Contro la sentenza propose appello la Provincia del Sacro Costato della Congregazione dei Padri Passionisti, citando in giudizio Oriana Capua. Ordinata l’integrazione del contraddittorio nei confronti di Vittorio Sbarra, di Carmine Gatto e di Giuseppe Carmine Chiappetta, nelle rispettive qualità, con sentenza 14 aprile – 22 ottobre 1999, la Corte d’Appello di Catanzaro respinse l’impugnazione.
Per quanto ancora interessa, nella sentenza si legge che non vi era stata valida accettazione della donazione da parte dell’Ente appellante, in quanto non sussisteva la prova che la Provincia donataria avesse notificato alla donante non soltanto l’autorizzazione governativa ad acce1ttare, ma neppure la domanda diretta all’autorità governativa intesa ad ottenere l’autorizzazione. Peraltro, detta domanda, inoltrata in data 3 luglio 1971, ben poteva essere notificata alla donante, la cui morte era avvenuta il 14 dicembre 1972. Una volta intervenuta la morte della donante prima della concessione dell’autorizzazione e trascorso l’anno, durante il quale la dichiarazione del donante si considera irrevocabile, la donazione doveva considerarsi caducata senza possibilità di sanatoria. D’altra parte, la legge 27 maggio 1929, n. 848, doveva ritenersi abrogata per incompatibilità dall’art. 782 cod. civ.

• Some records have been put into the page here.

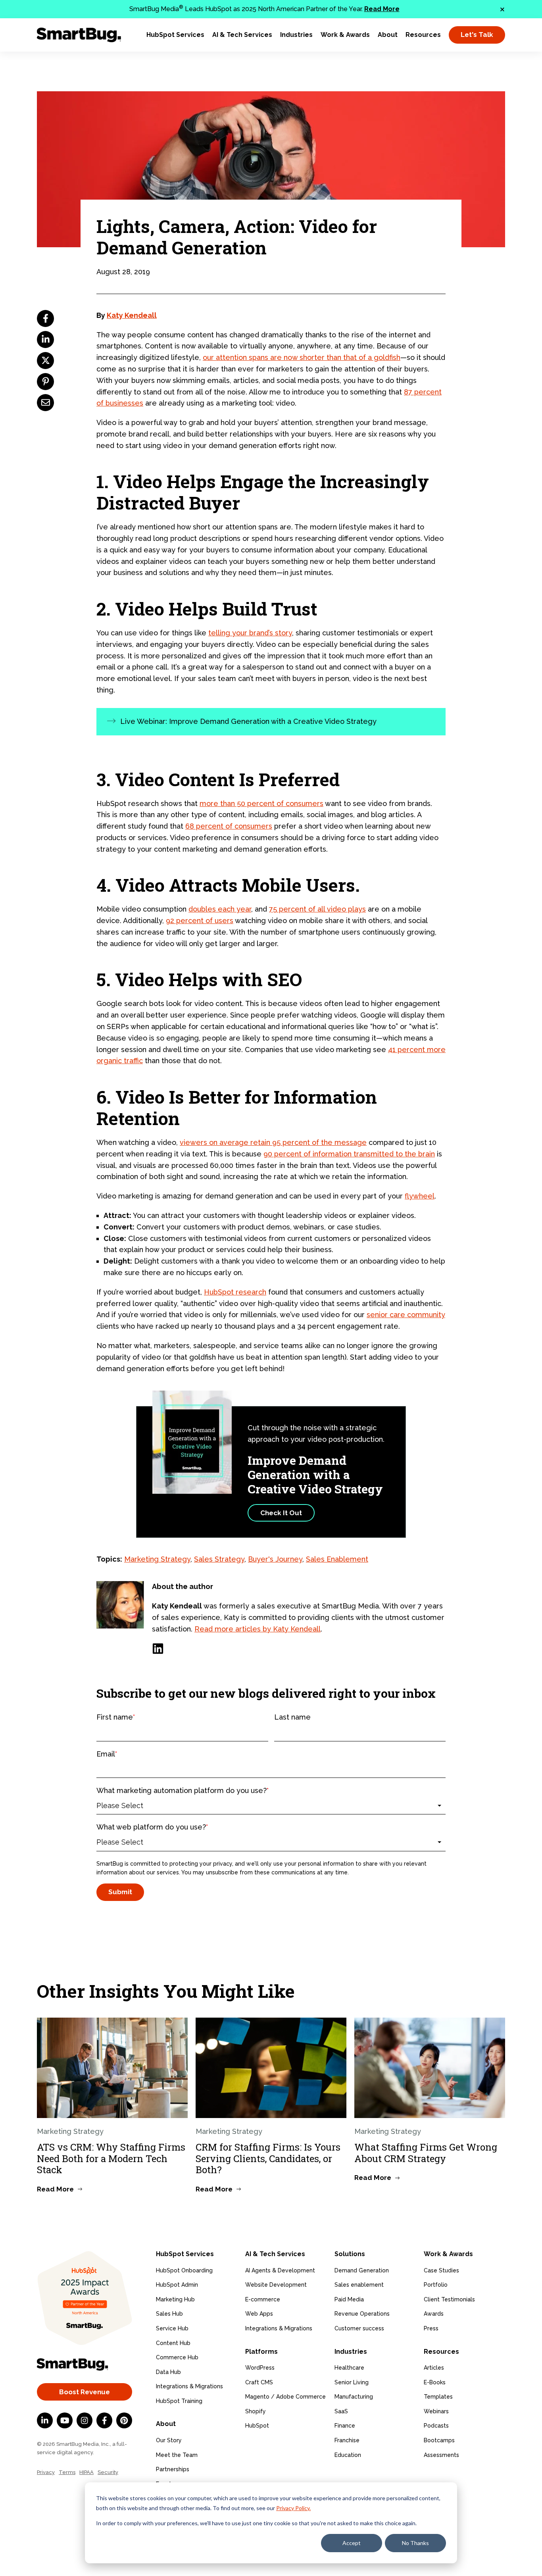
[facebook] (45, 318)
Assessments (441, 2455)
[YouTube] (65, 2420)
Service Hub (172, 2328)
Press (431, 2328)
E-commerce (262, 2299)
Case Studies (441, 2270)
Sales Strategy (219, 1559)
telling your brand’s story (250, 633)
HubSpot (257, 2425)
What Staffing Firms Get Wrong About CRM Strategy (425, 2153)
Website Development (276, 2285)
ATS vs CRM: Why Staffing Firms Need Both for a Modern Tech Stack (111, 2158)
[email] (45, 402)
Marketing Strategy (157, 1559)
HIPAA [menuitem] (86, 2472)
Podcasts (436, 2425)
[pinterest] (45, 381)
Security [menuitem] (108, 2472)
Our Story (169, 2440)
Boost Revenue (84, 2392)
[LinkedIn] (158, 1648)
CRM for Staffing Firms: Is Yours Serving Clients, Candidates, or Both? (268, 2158)
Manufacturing (353, 2396)
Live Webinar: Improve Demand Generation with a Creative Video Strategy (248, 721)
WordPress (260, 2367)
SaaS (341, 2411)
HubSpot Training (179, 2401)
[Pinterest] (124, 2420)
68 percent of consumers (228, 826)
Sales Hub (169, 2314)
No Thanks (415, 2542)
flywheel (419, 1196)
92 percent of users (199, 920)
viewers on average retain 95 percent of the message (273, 1142)
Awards (434, 2314)
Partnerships (172, 2469)
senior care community (406, 1314)
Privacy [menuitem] (46, 2472)
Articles (434, 2367)
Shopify (255, 2411)
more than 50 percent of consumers (261, 803)
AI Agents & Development (280, 2270)
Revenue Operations (362, 2314)
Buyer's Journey (275, 1559)
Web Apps (259, 2314)
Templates (438, 2396)
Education (347, 2455)
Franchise (346, 2440)
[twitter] (45, 360)
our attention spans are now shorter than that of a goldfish (301, 357)
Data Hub (168, 2372)
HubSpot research (235, 1292)
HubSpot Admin (177, 2285)
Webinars (436, 2411)
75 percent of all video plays (317, 909)
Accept (351, 2542)
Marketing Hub (175, 2299)
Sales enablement (359, 2285)
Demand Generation (361, 2270)
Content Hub (173, 2343)
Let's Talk (477, 34)
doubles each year (219, 909)
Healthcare (349, 2367)
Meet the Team (177, 2455)
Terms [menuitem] (67, 2472)
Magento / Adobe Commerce (285, 2396)
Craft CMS (259, 2382)
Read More (382, 9)
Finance (344, 2425)
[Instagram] (84, 2420)
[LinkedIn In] (45, 2420)
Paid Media (349, 2299)
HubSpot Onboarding (184, 2270)
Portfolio (436, 2285)
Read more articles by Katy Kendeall (257, 1629)
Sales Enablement (337, 1559)
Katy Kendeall (132, 315)
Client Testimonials (449, 2299)
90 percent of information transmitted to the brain (349, 1154)
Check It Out (281, 1513)
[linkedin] (45, 339)
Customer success (359, 2328)
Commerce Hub (177, 2357)
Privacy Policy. (293, 2508)
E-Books (435, 2382)
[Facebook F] (104, 2420)
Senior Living (351, 2382)
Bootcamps (439, 2440)
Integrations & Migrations (189, 2386)
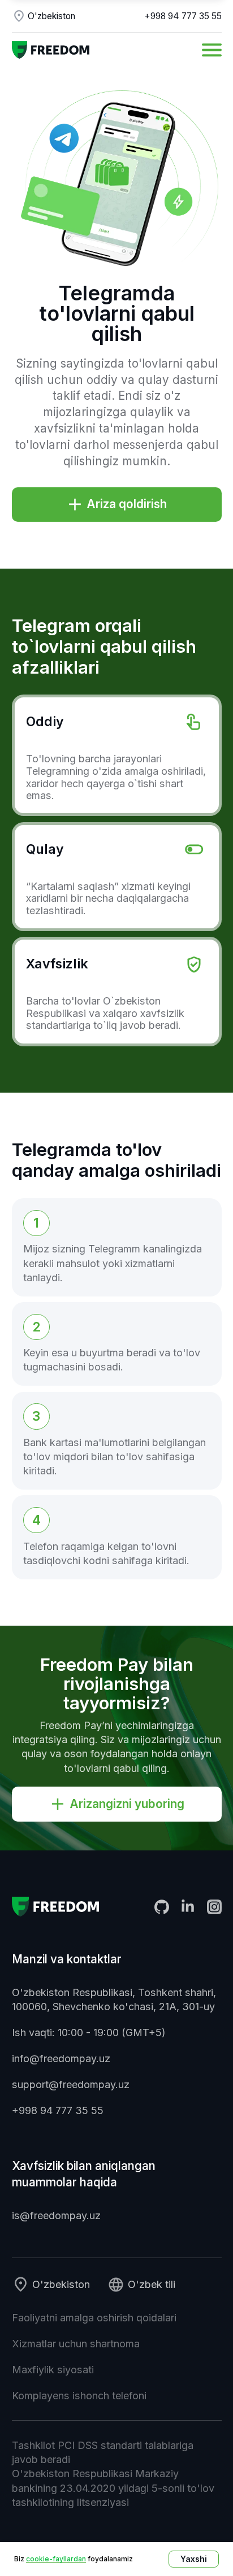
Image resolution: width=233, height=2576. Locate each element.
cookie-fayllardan (56, 2559)
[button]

Ricorre per cassazione con due motivi la Provincia del Sacro Costato della Congregazione dei Padri Passionisti con sede in Manduria; resiste con controricorso Oriana Capua; non spiegano attività difensiva gli intimati Giuseppe Carmine Chiappetta; Vittorio Sbarra e Carmine Gatto.

Diritto

1.- A fondamento del ricorso, l’ente ricorrente deduce: 1.1 Violazione dell’art. 7 della Costituzione, degli artt. 9 – 11 L. 27 maggio 1929, n. 848, dell’art. 74 L. 20 maggio 1985, n. 222, dell’art. 17 L. 20 maggio 1985, n. 222. Violazione e falsa applicazione dell’art. 782 cod. civ. Omessa o insufficiente motivazione circa un punto decisivo della controversia prospettato dall’ente appellante.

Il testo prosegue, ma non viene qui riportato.